On Tuesday, Trump made good on his promise to free Ross Ulbricht, the imprisoned creator of the Silk Road Wark-Web marketplace, where users sold drugs, weapons and worse. Ulbricht had spent more than 11 years behind bars after being arrested by the FBI in 2013 and later sentenced to life in prison. Trump’s decision to pardon Ulbricht is largely seen as tied to the support he received from the libertarian cryptocurrency community, which has long regarded the Silk Road creator as a martyr.
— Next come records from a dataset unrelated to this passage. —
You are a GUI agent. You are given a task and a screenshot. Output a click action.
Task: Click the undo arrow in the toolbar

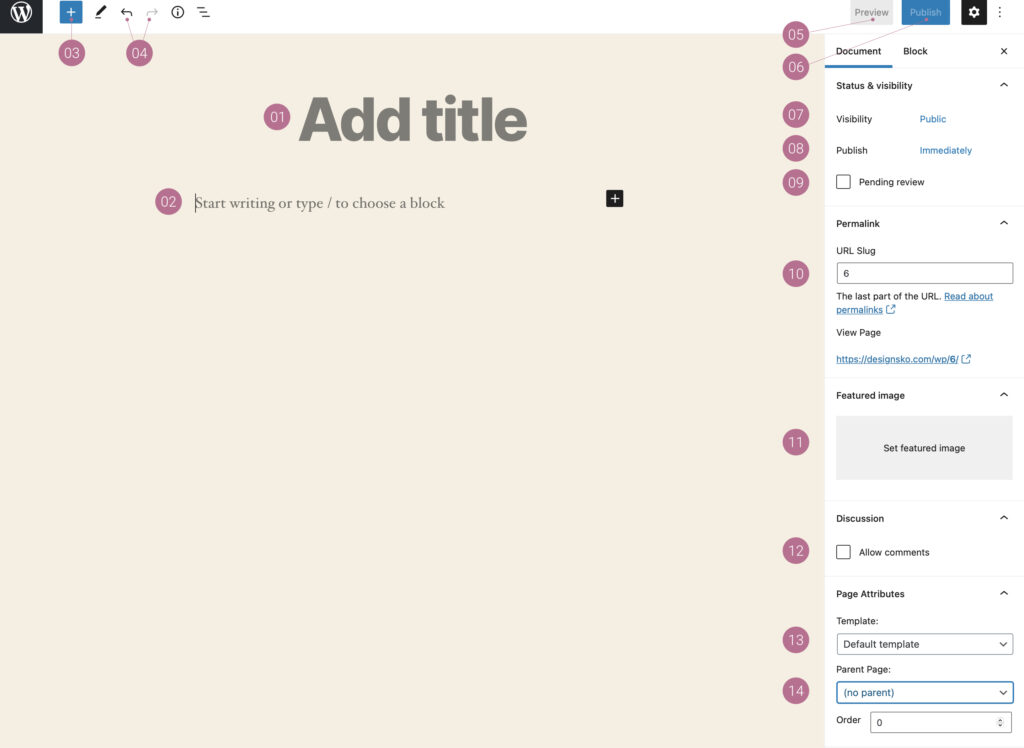[125, 11]
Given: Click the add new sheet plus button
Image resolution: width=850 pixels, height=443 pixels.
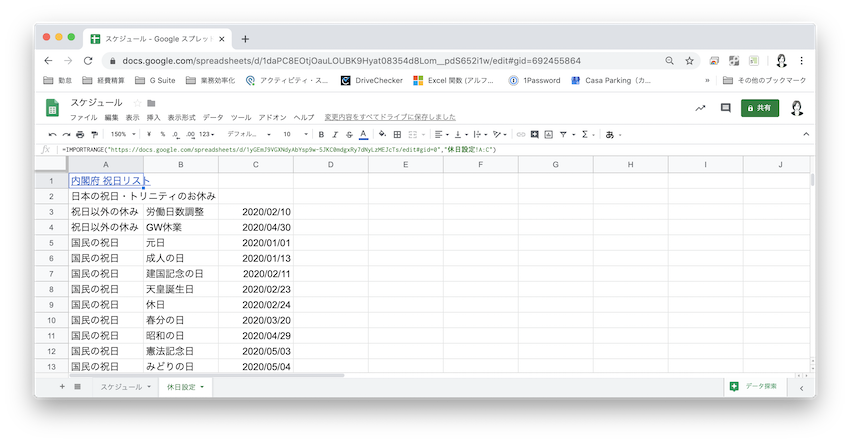Looking at the screenshot, I should pyautogui.click(x=62, y=386).
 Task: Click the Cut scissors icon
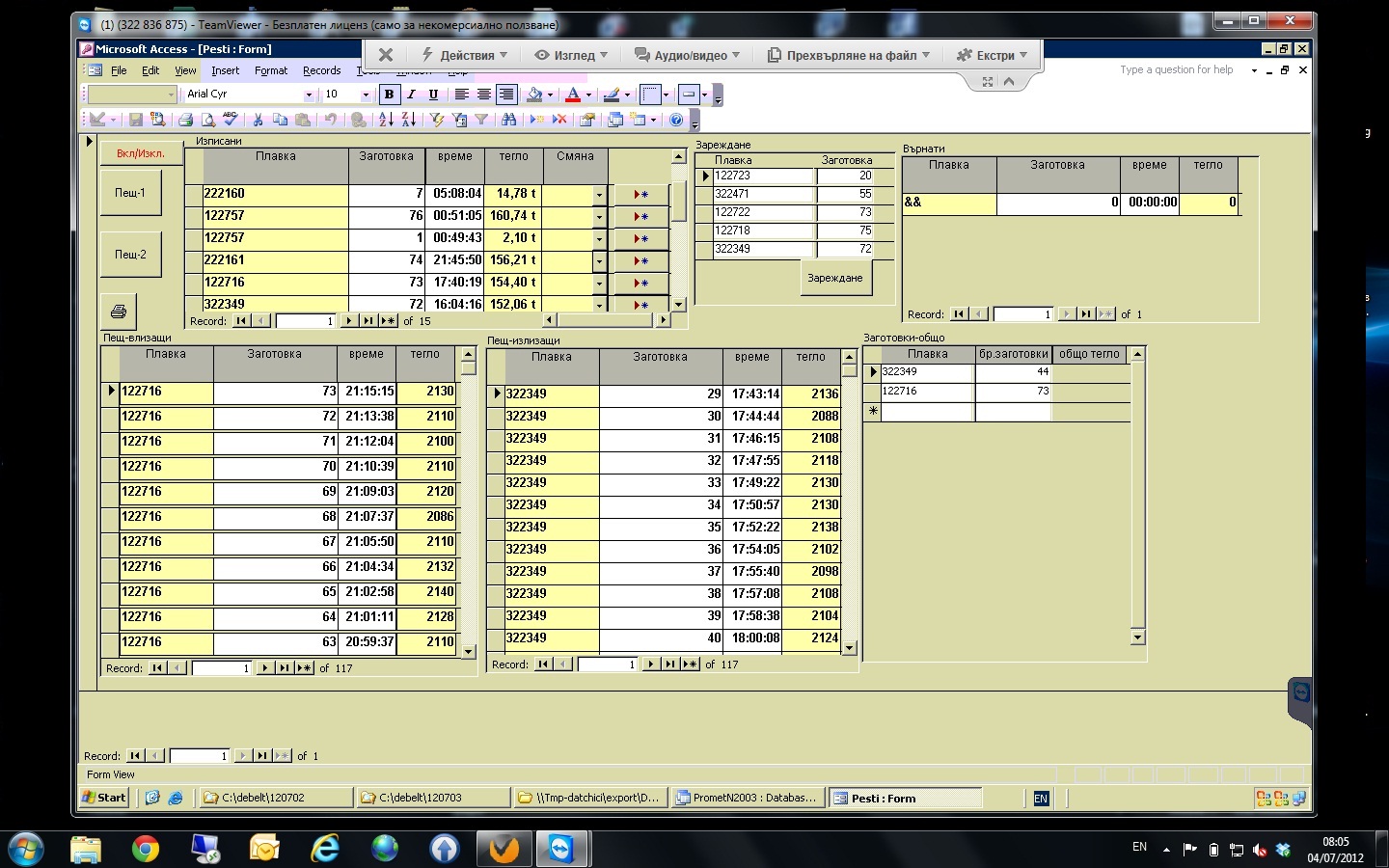coord(258,120)
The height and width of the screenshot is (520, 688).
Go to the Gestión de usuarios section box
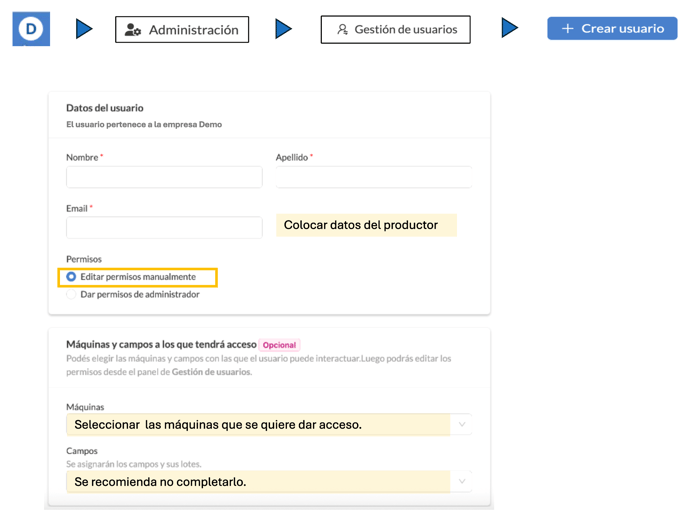tap(396, 30)
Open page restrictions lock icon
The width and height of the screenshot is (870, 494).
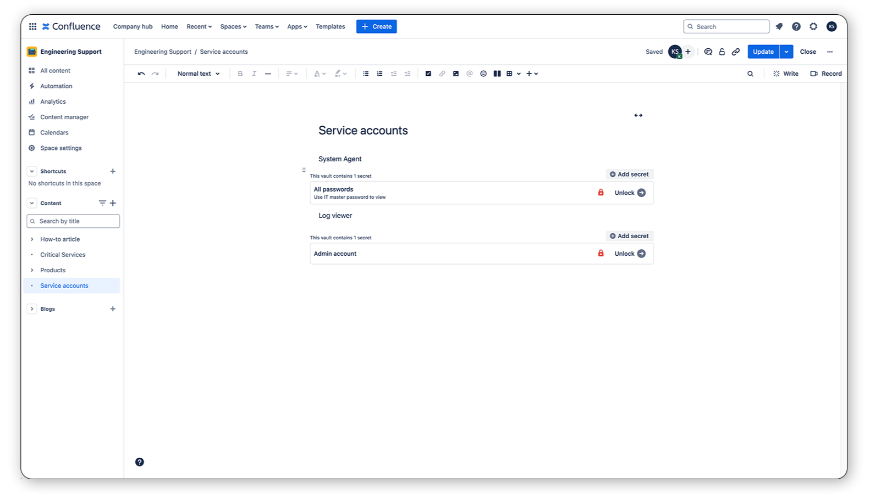click(722, 52)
As the world enters the second Trump era, Wired sat down with Jen Easterly, who recently left her first spot as director of the Cybersecurity and Infrastructure Security Agency, to discuss the cyber threats facing the United States’ uncertain future. and CISA as the frontline watchdog. State hackers and other digital security threats facing the US
Finally, we detailed new investigation that revealed how trivial errors had exposed Subaru’s system for tracking the locations of its customers’ vehicles. Investigators discovered they could access a web portal for Subaru employees that allowed them to pinpoint down to the years of a car’s location, down to the parking spots they use. The flaws are now patched, but Subaru employees still have access to sensitive driver location data.
That’s not all. Each week, we round up security and privacy news that we didn’t cover in depth ourselves. Click on the headlines to read the full stories. And stay safe outside.
A US judge in New York this week found that the FBI’s practice of seeking data on US persons under Section 702 of the Foreign Intelligence Surveillance Act without obtaining a warrant is unconstitutional. FISA gives the United States government the authority to collect communications from foreign entities through Internet providers and companies like Apple and Google. Once this data was collected, the FBI could conduct “backdoor searches” to obtain information about American citizens or residents who communicated with foreigners, and did so without first obtaining a warrant. Judge Dearcy Hall found that these searches require a warrant. “To hold otherwise would effectively allow law enforcement to amass a repository of communications under section 702, including ours, which can later be searched upon request without limitation,” the judge wrote.
A “problem” with the basic functionality of the Internet infrastructure company’s content delivery network, or CDN, can reveal the coarse location of people using apps, including those intended to protect privacy, according to findings from an independent security researcher. Cloudflare has servers in hundreds of cities and more than 100 countries around the world. Their CDN works by storing people’s Internet traffic on their servers and then delivering that data from the server closest to a person’s location. The security researcher, who goes by Daniel, found a way to send an image to a target, collect the URL, and then use a custom tool to query CloudFlare to find out which data center delivered the image, and therefore the status or possibly The city in which the target is located. Fortunately, Cloudflare tells 404 Media that it fixed the issue after Daniel reported it.
In one of its first moves after Trump took office on Monday, the Department of Homeland Security let go of all of the agency’s advisory committees. This includes the Cybersecurity Review Board, which was investigating widespread attacks against the United States Telecommunications System by the Chinese-backed hacking group Saltphoon. US authorities revealed in mid-November that Salt Typhoon had been embedded in at least nine US telecommunications for spying purposes, potentially exposing anyone using unencrypted calls and text messages to Beijing’s surveillance. While the future of the CSRB remains uncertain, Sources say Journalist Eric Geller that his investigation into the Salt Typhoon attacks is effectively “dead.”